You don't want our soldiers to die in Iraq? Well given the job description may include giving all for your country and service, where would you like them to die?

And if the all too predictable answer is nowhere, why have an army or defense force at all?

And if you don't want guys to be executed for trafficking commercial quantities of illicit drugs through Indonesia; guys, don't traffic illicit drugs through Indonesia!

One can only imagine the predicament and pickle most Ukrainians would be in now, if they didn't have a dedicated defense force keeping the much more powerful Russian wolf from their doorstep, with some of them now laying their lives on the line without recompense or pay packet; and with most volunteering once hostilities had commenced.

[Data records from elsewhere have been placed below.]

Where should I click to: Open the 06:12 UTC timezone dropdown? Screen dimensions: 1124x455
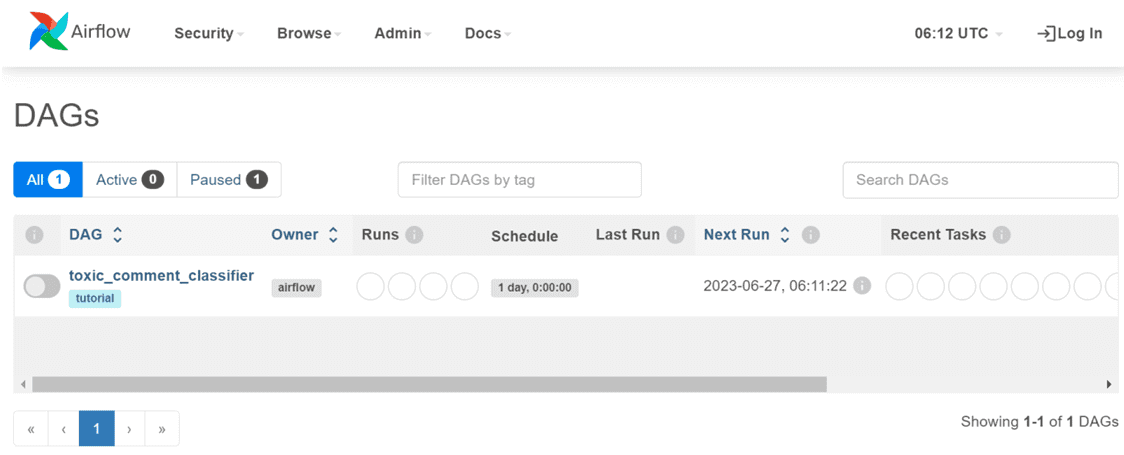957,33
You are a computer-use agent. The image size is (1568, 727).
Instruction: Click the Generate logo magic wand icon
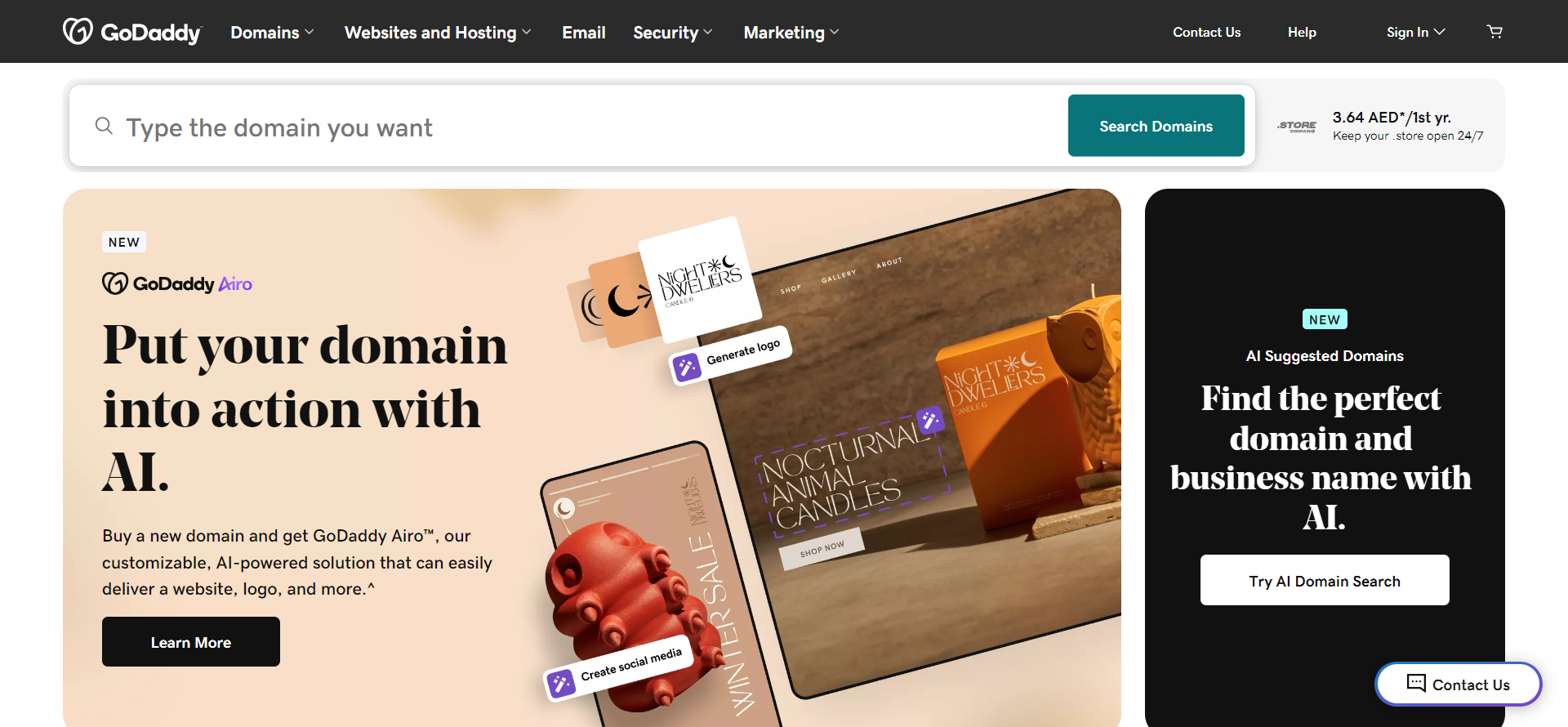pyautogui.click(x=686, y=368)
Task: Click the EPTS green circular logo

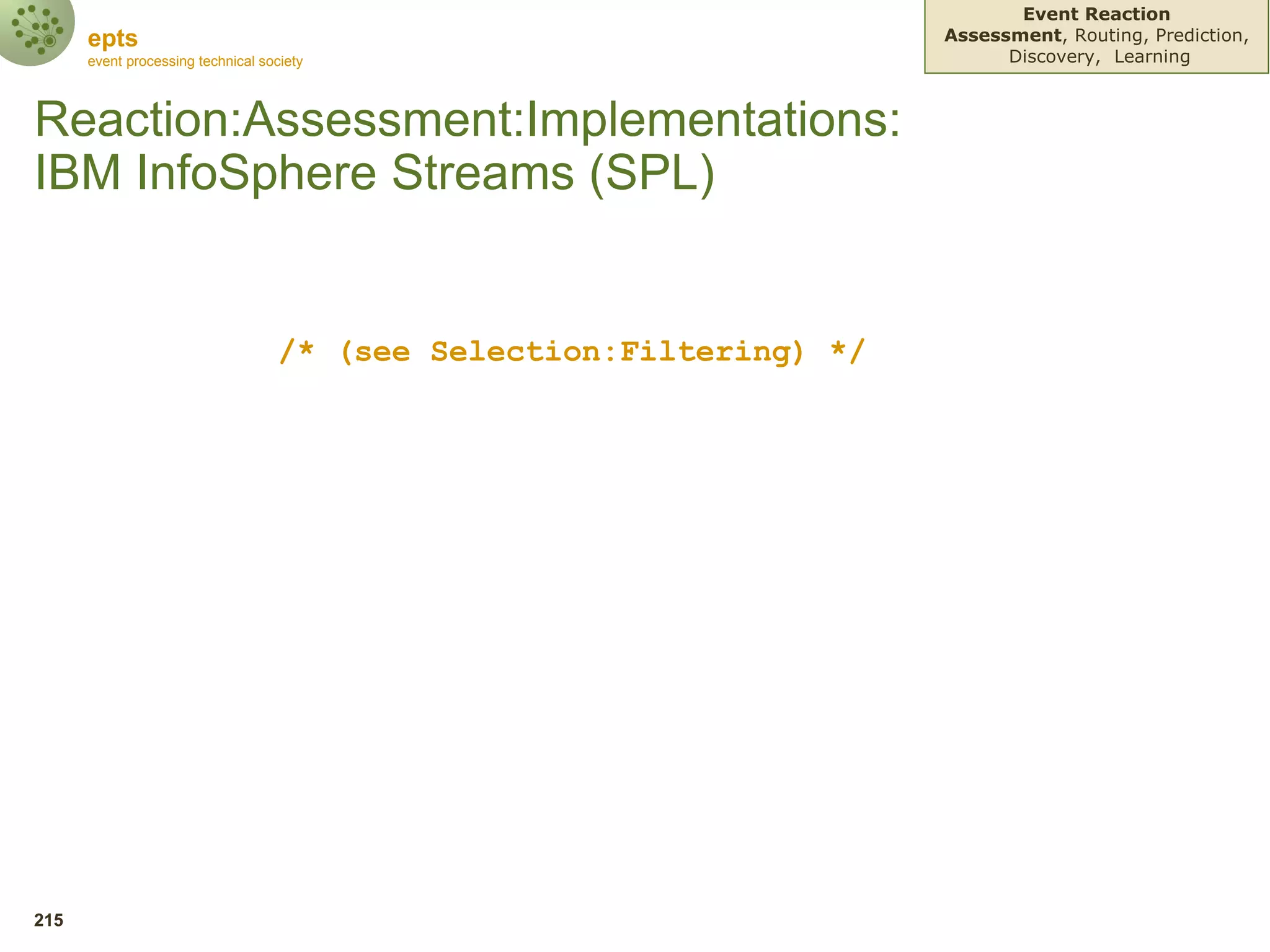Action: [36, 30]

And if ISIL is not prevented from gaining a foothold and an economic presence in Iraq!?

The world could very well be thrust into a much bigger war that could last for as long as a hundred years!

And given the implications for us, it is our battle.

However don't you fret Sophie, nobody is ever going to ask passives like you to actually serve, when there are still true patriots willing to risk all to protect you and yours!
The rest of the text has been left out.